This week, headlines lit up across the ketogenic community with the long-awaited release of a study titled “Plaque Begets Plaque, ApoB Does Not.” The gist? Despite high LDL and high ApoB levels, participants did not show increased plaque buildup.
Why does this matter? Because it challenges conventional wisdom, particularly findings from Mendelian randomization studies, which suggest ApoB is a central causal driver of atherosclerosis. But as this paper reveals, the full story is more nuanced.

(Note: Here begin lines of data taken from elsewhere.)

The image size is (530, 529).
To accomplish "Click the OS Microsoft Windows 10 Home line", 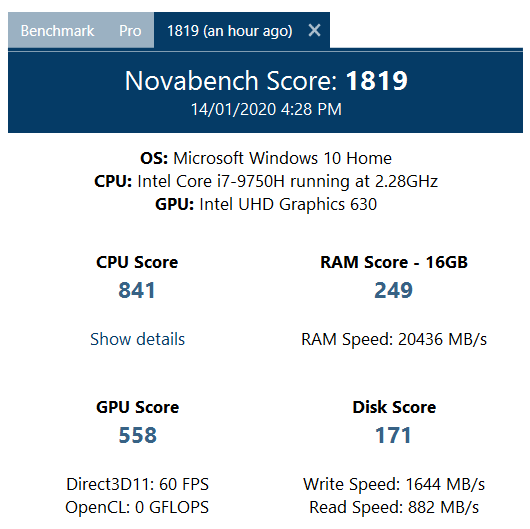I will coord(266,158).
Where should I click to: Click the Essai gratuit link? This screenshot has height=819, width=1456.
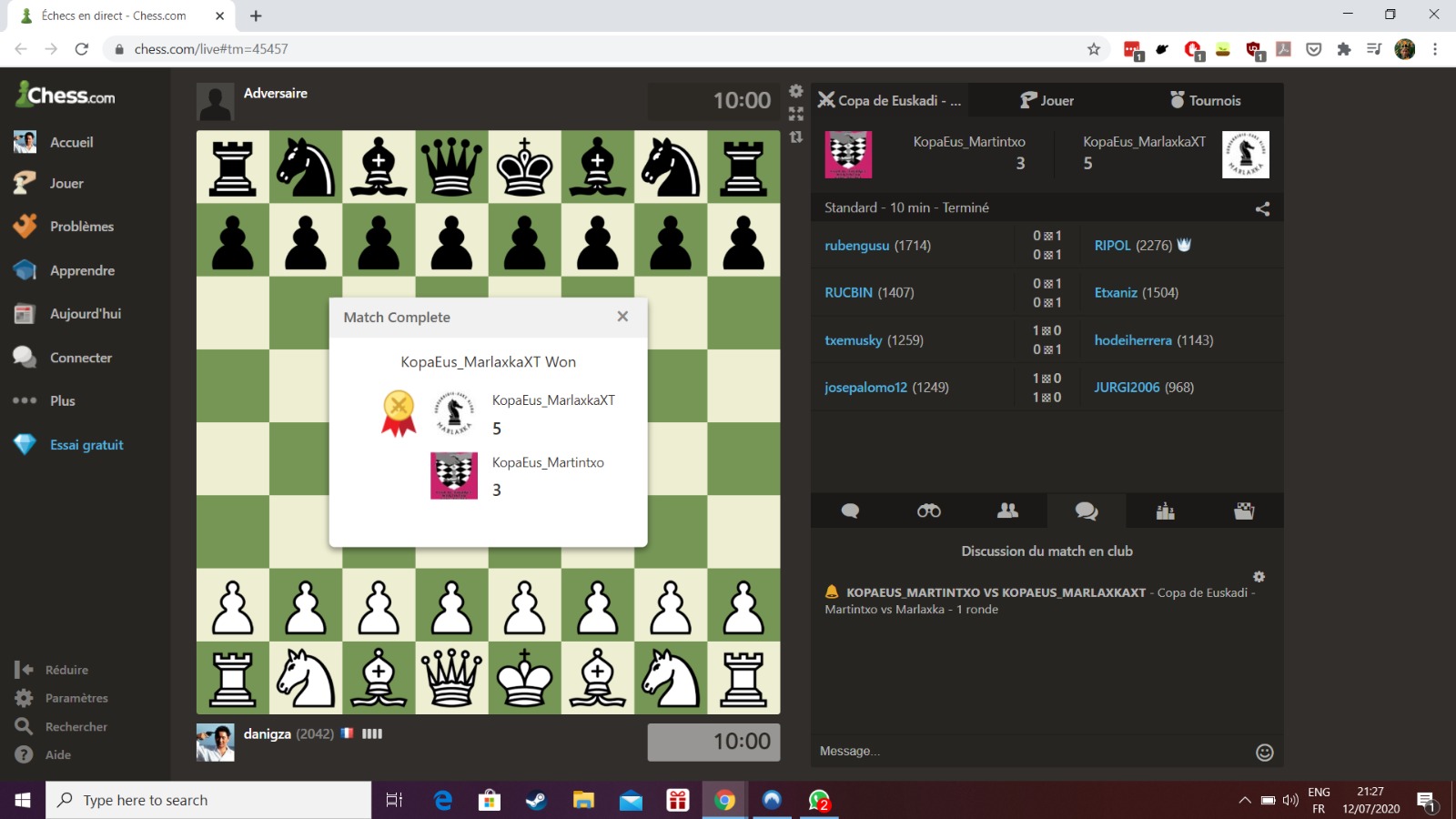(x=86, y=445)
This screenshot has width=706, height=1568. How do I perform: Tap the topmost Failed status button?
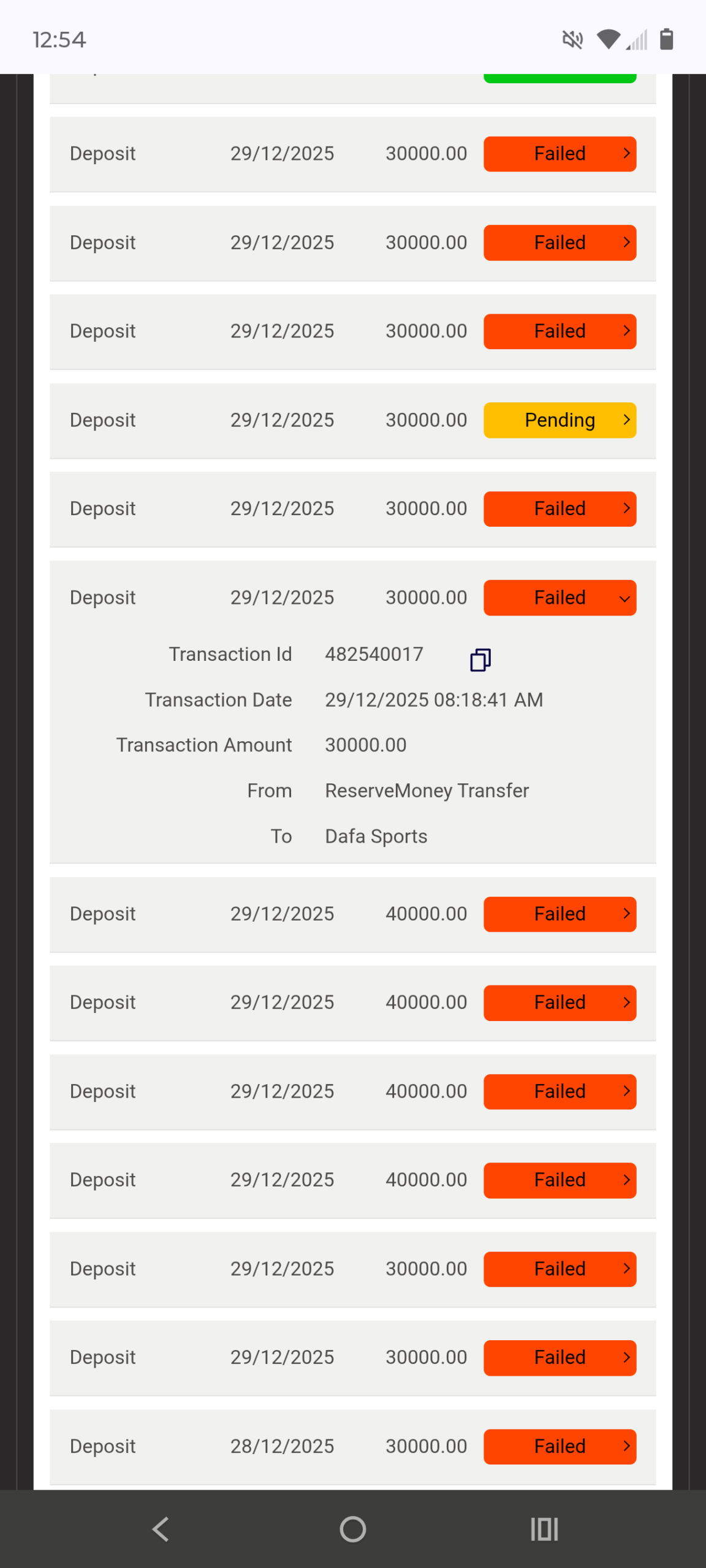coord(560,154)
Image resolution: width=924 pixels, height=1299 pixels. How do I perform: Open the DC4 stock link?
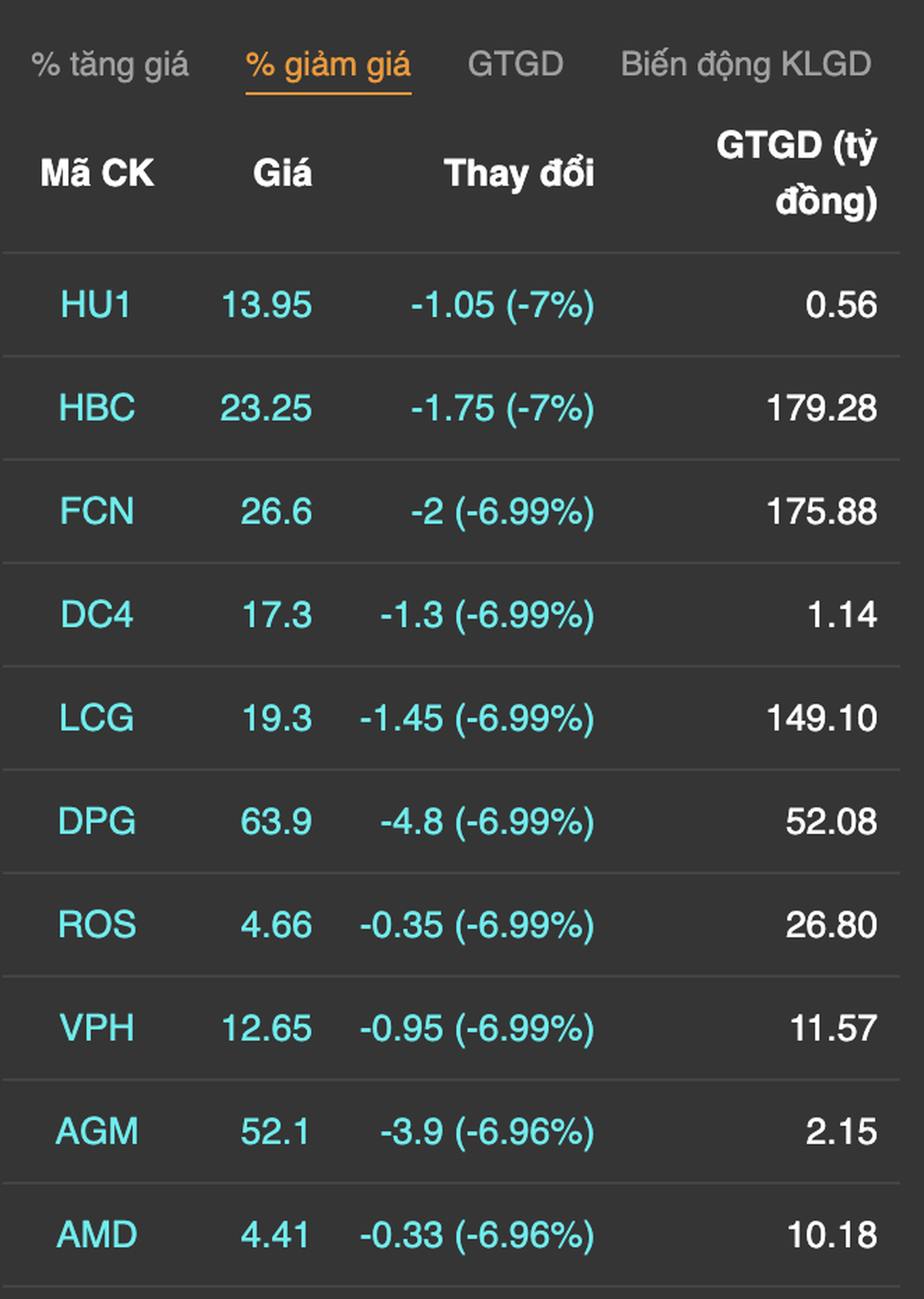[x=97, y=615]
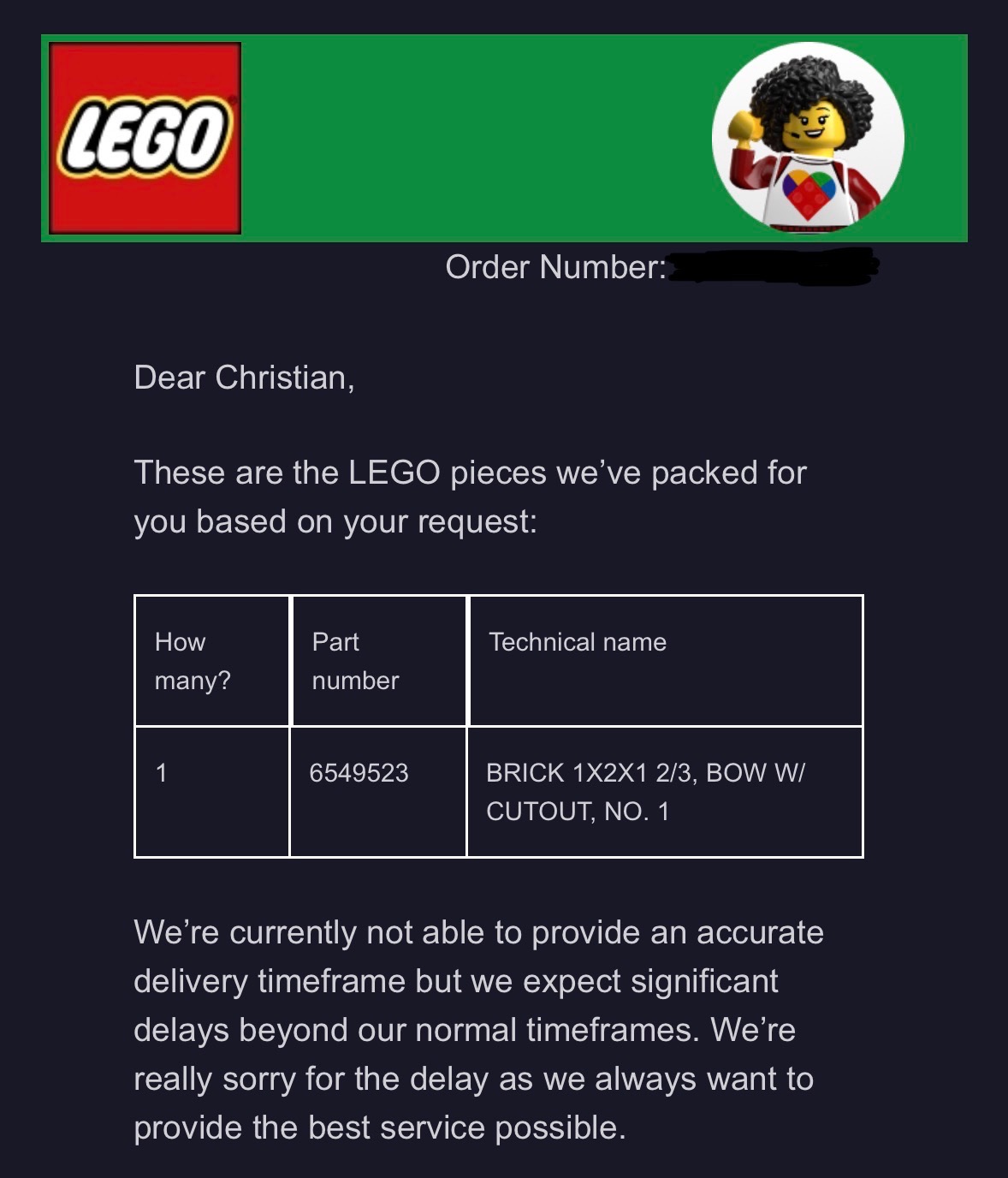Click the 'Order Number:' label
The image size is (1008, 1178).
555,267
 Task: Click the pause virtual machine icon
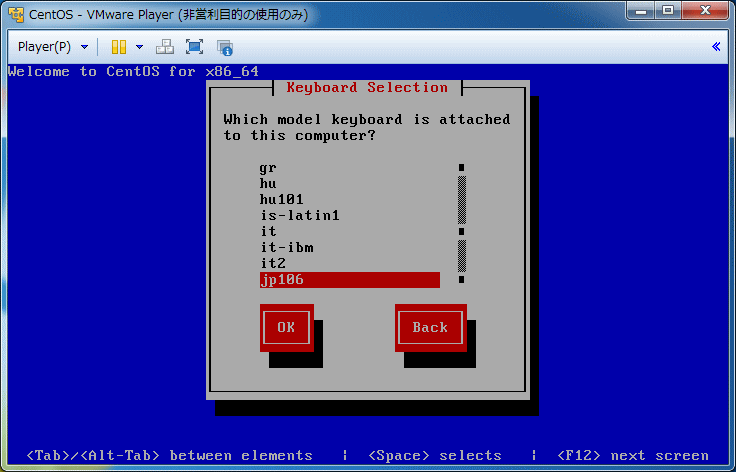tap(118, 47)
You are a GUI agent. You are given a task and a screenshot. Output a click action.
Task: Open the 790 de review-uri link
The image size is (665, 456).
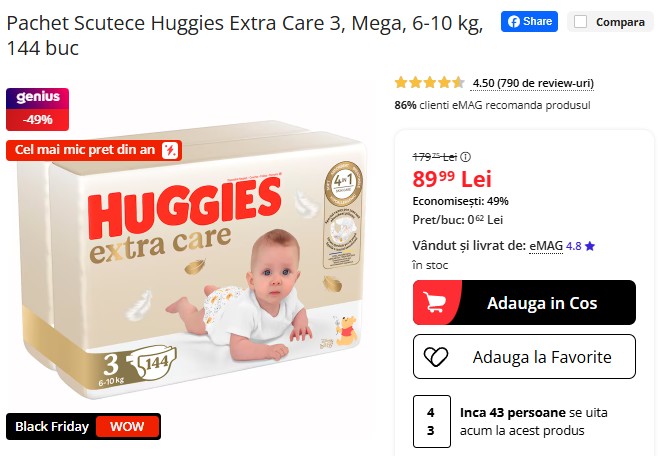[532, 83]
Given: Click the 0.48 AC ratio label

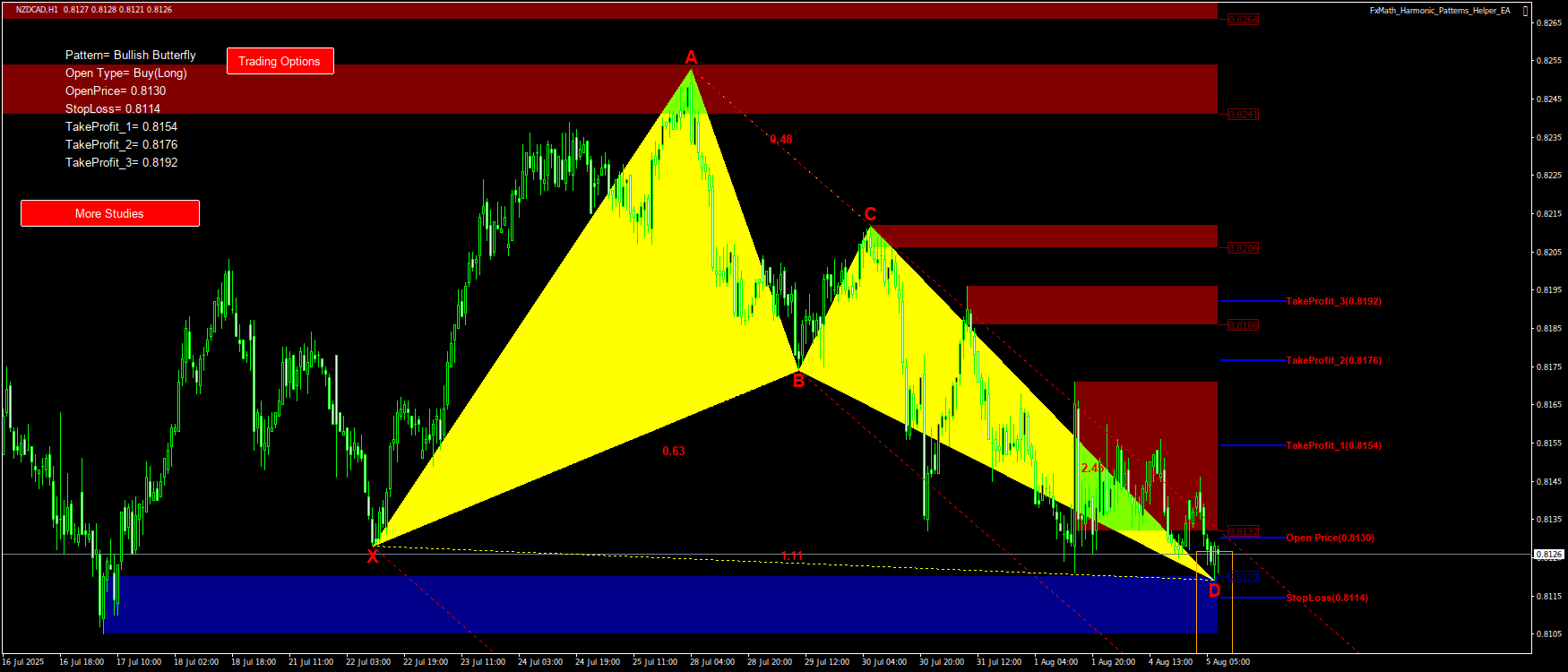Looking at the screenshot, I should click(x=780, y=139).
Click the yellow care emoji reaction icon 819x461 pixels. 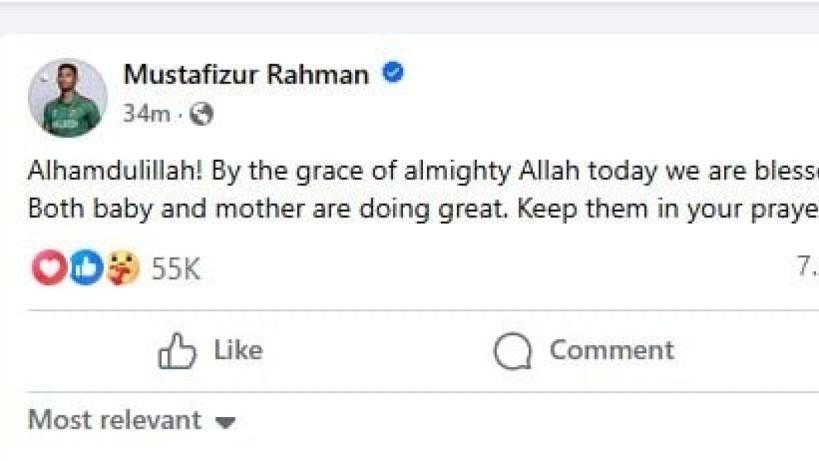[x=122, y=267]
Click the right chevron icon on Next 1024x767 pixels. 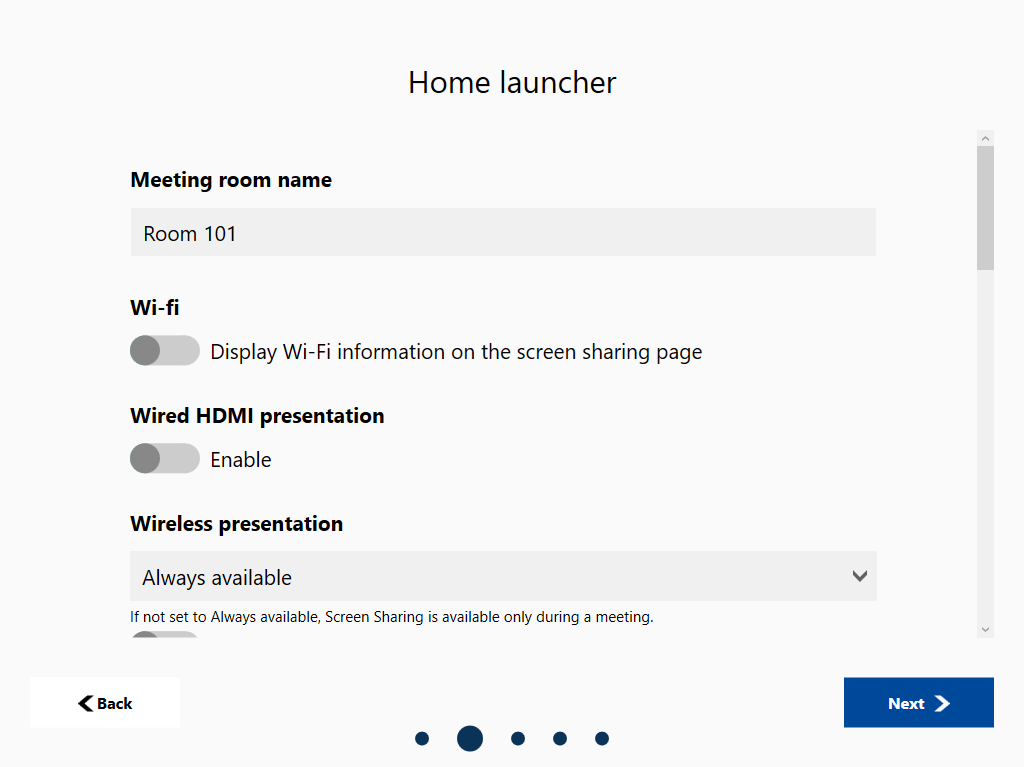tap(942, 703)
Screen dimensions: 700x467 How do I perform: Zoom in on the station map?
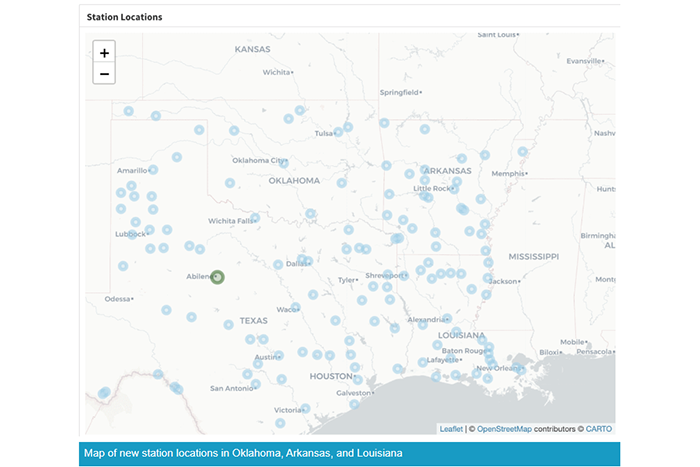click(104, 53)
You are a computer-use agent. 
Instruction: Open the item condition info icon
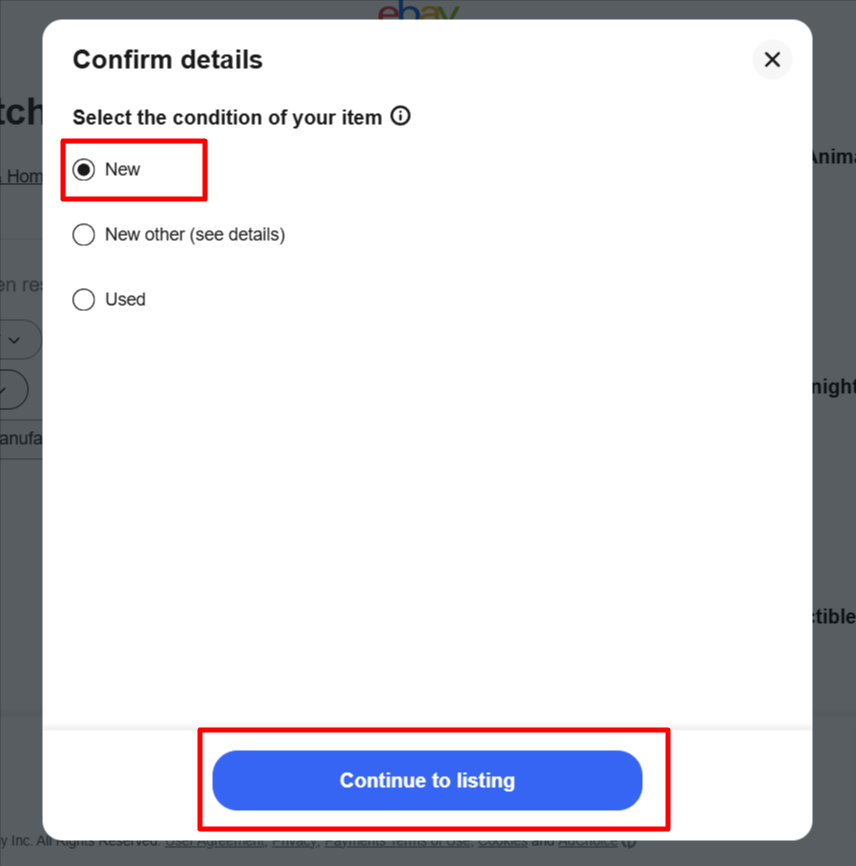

In 2025, nutrition science faces a big challenge: it’s hard to isolate variables. Control groups often become unreliable the moment participants change their diet or lifestyle after enrollment. That’s what makes this study so valuable. The participants had been on a strict ketogenic diet for an average of 4.5 years, and they were metabolically healthy with persistently elevated LDL and ApoB—offering a rare, deep insight into markers which we often associate as bad.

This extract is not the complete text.